* Required work
Report every line in the data below that contains the string "center". The match is case-sensitive.

* Material for this task
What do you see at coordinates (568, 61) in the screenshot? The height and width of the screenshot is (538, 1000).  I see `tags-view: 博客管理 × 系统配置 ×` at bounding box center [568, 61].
--
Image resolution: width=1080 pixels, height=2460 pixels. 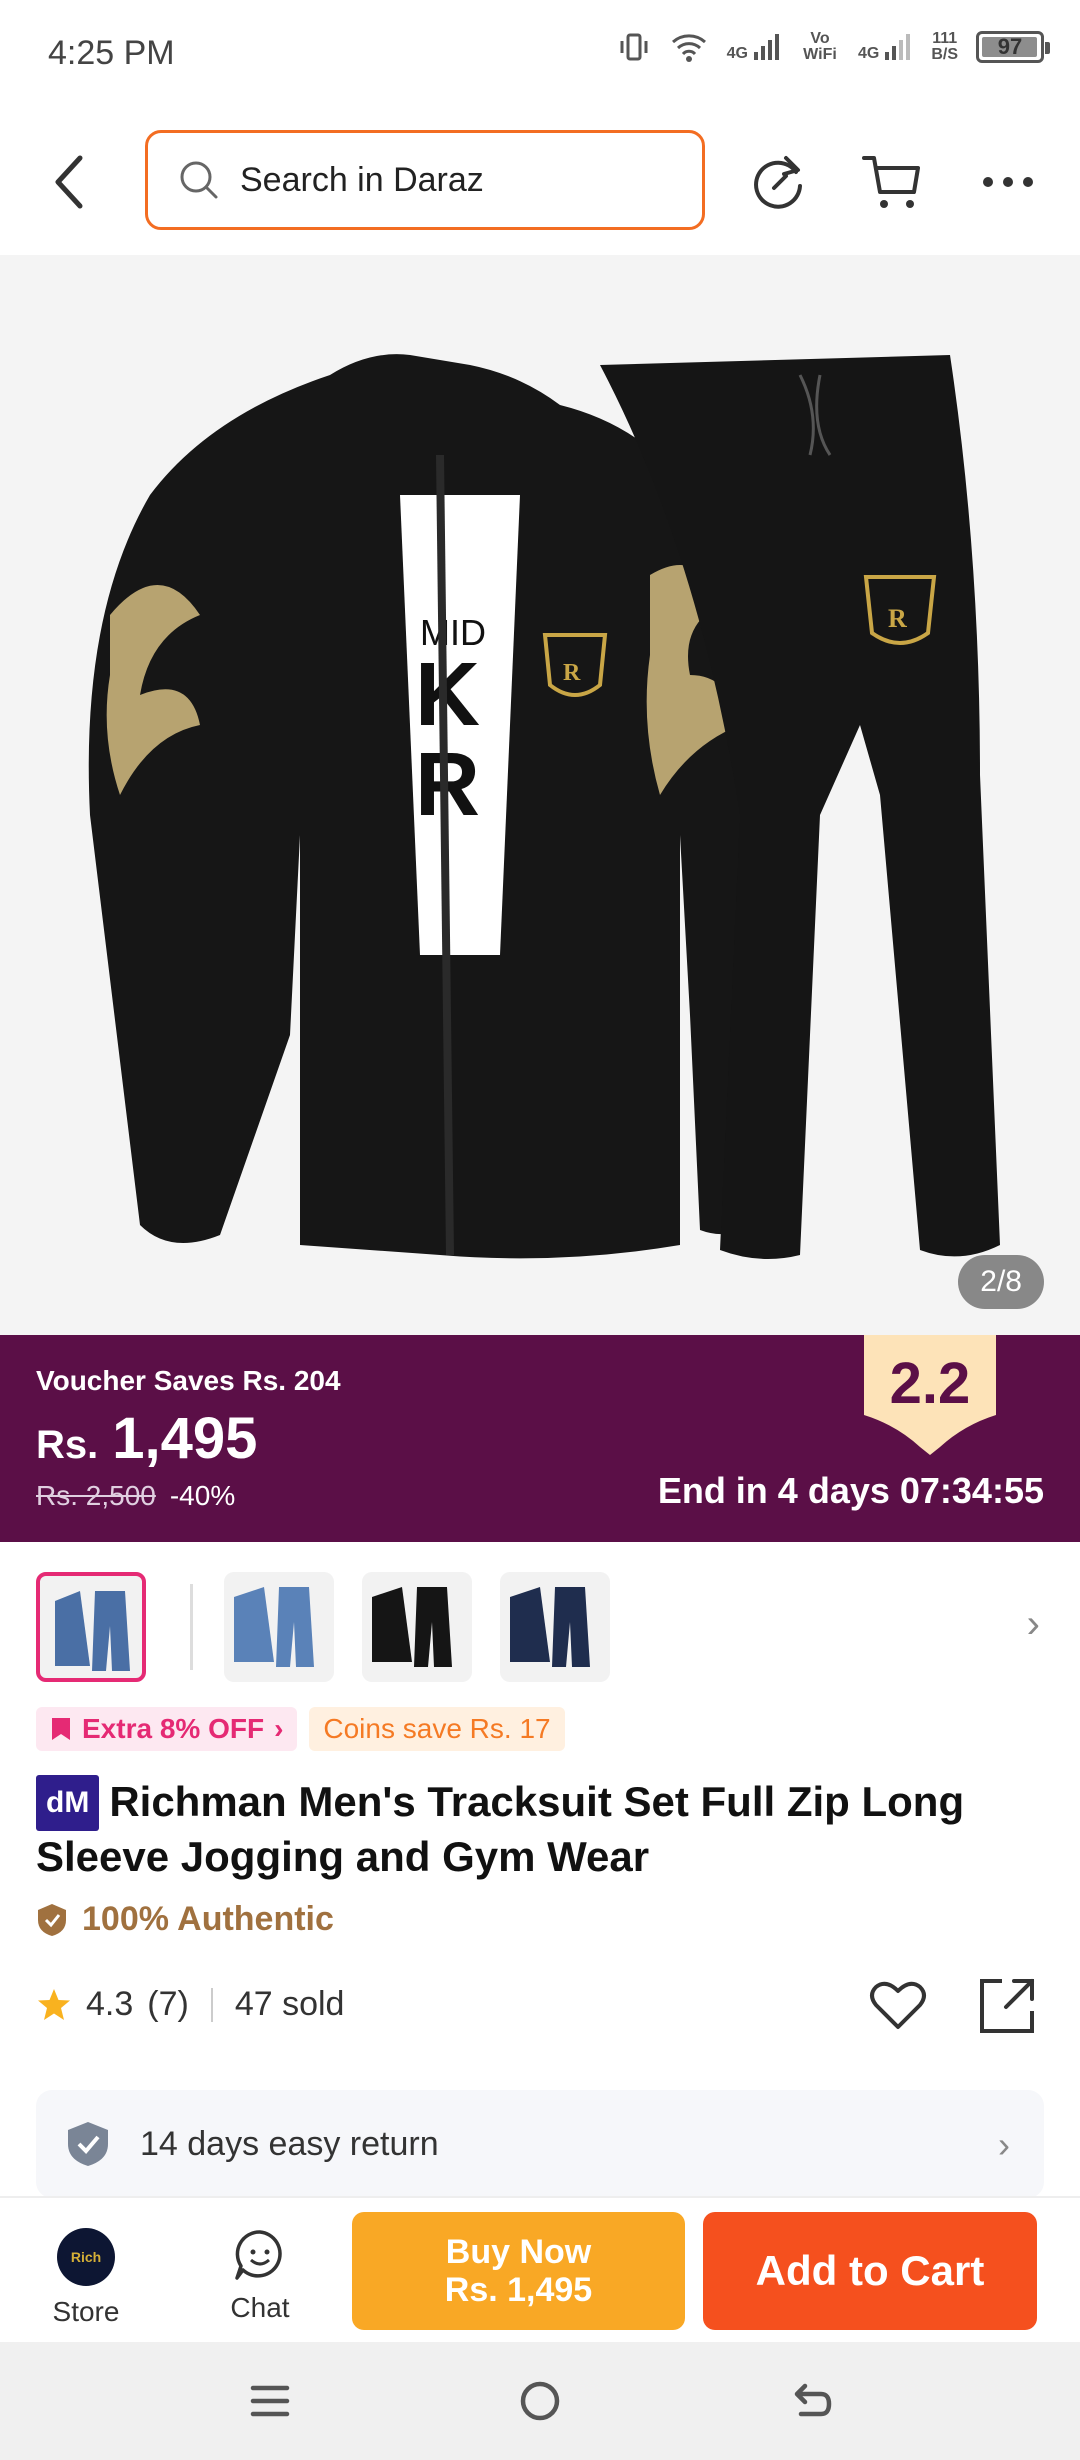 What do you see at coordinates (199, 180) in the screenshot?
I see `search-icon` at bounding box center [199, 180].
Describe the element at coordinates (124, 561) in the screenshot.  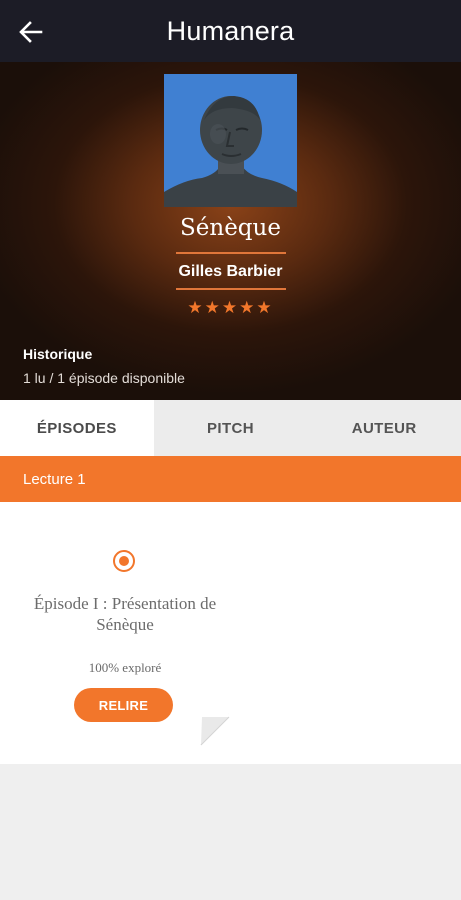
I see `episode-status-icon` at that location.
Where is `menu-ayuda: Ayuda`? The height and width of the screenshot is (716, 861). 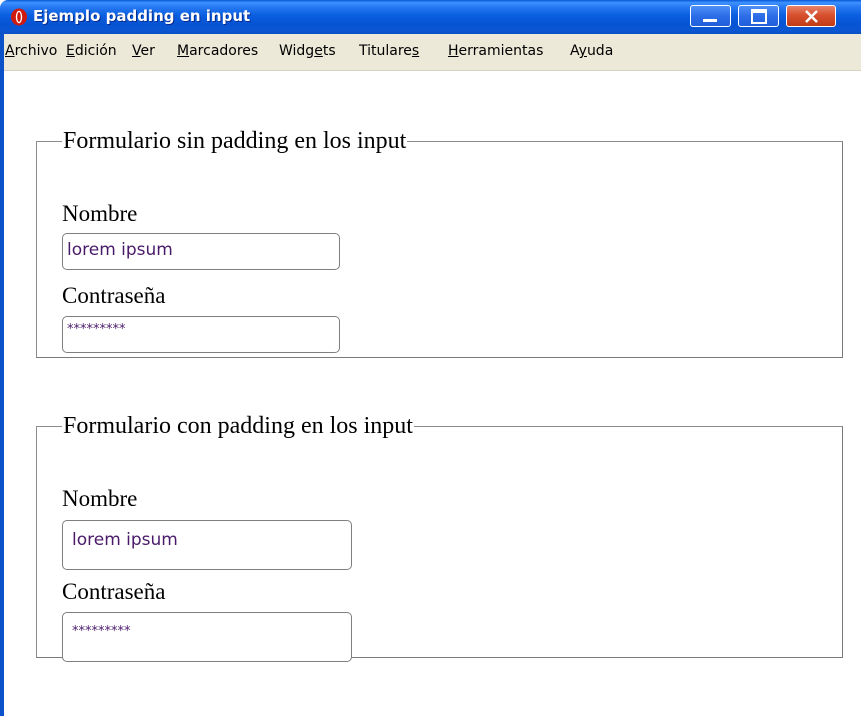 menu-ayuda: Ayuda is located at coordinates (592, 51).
--
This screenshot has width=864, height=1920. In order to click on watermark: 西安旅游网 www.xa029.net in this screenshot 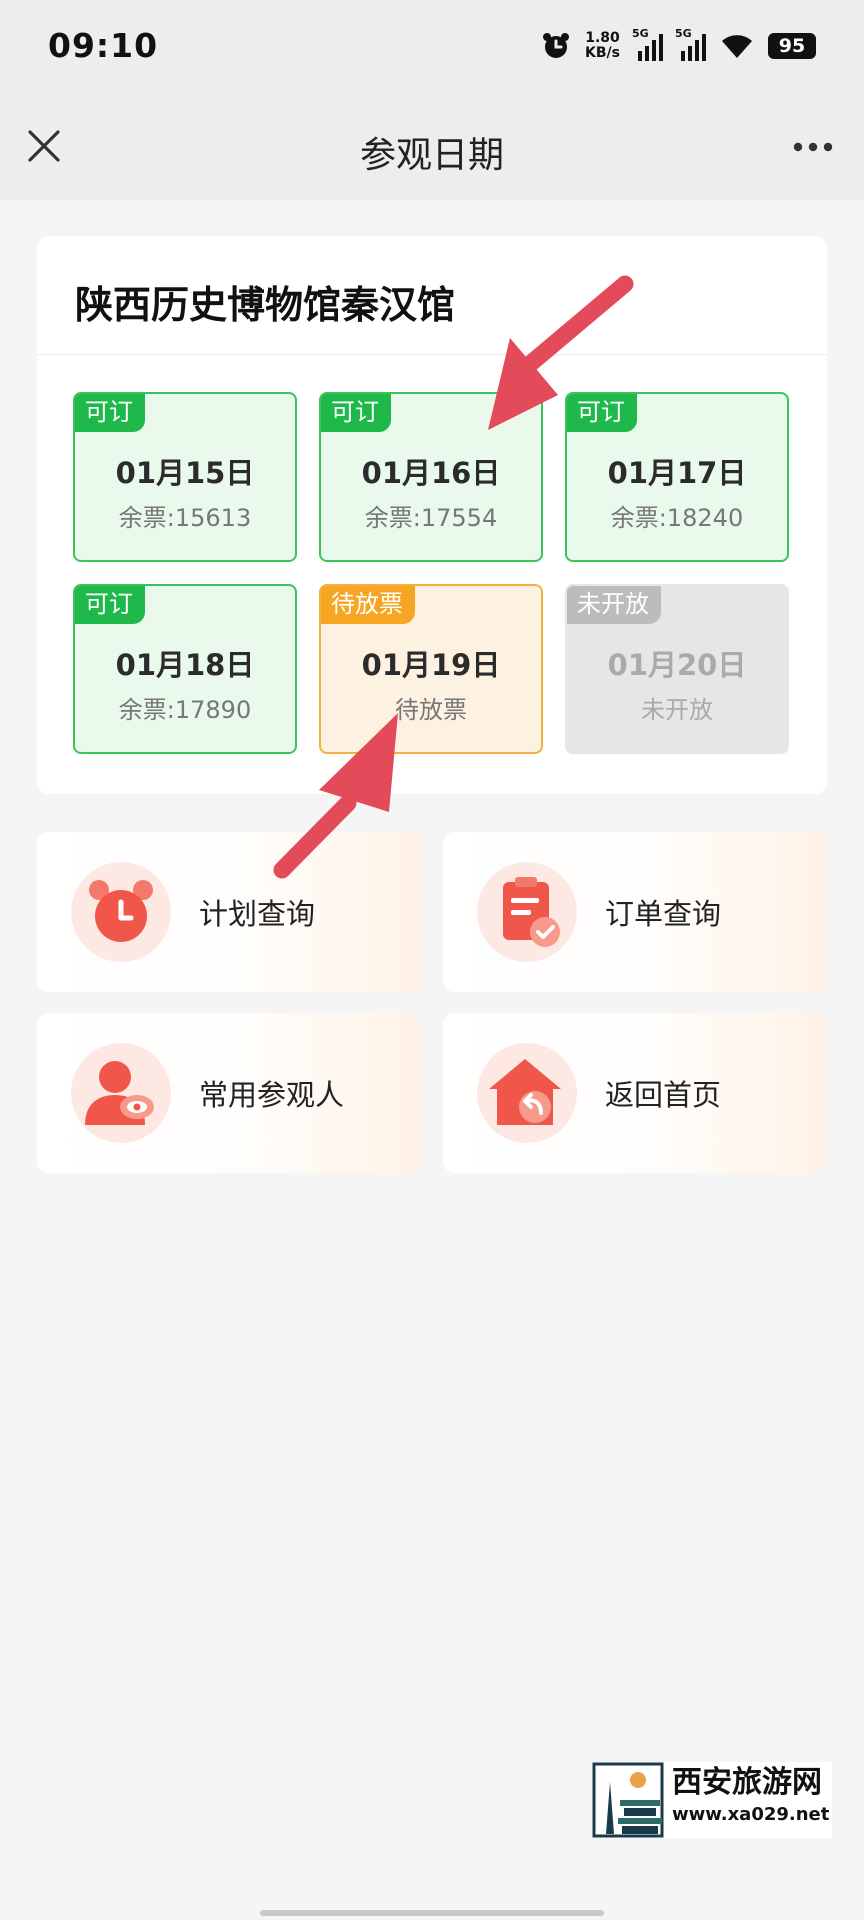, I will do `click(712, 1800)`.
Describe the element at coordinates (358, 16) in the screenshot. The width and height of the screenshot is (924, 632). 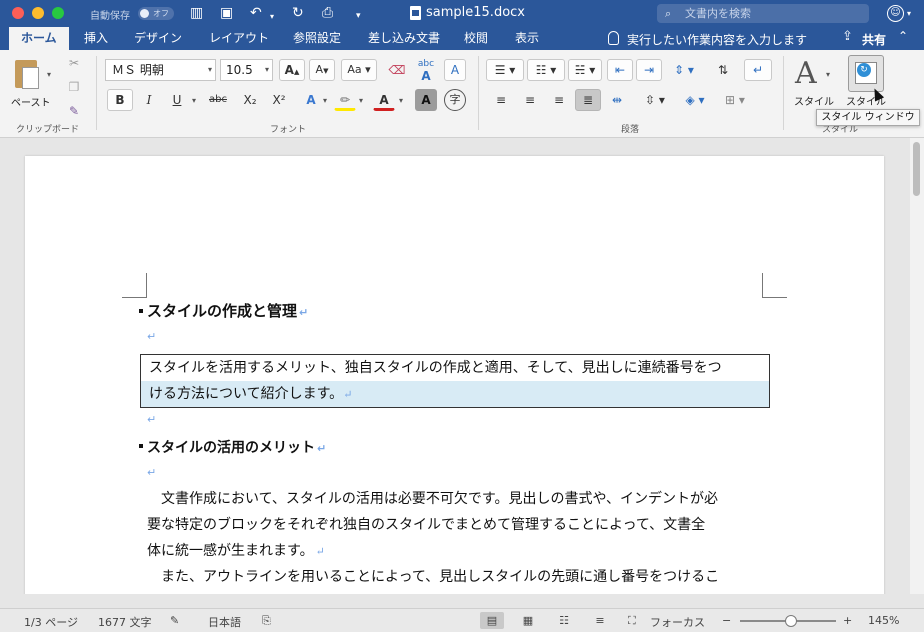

* Completed exercise
What do you see at coordinates (568, 61) in the screenshot? The height and width of the screenshot is (538, 1000).  I see `tags-view: 博客管理 × 系统配置 ×` at bounding box center [568, 61].
I see `search-icon` at bounding box center [199, 180].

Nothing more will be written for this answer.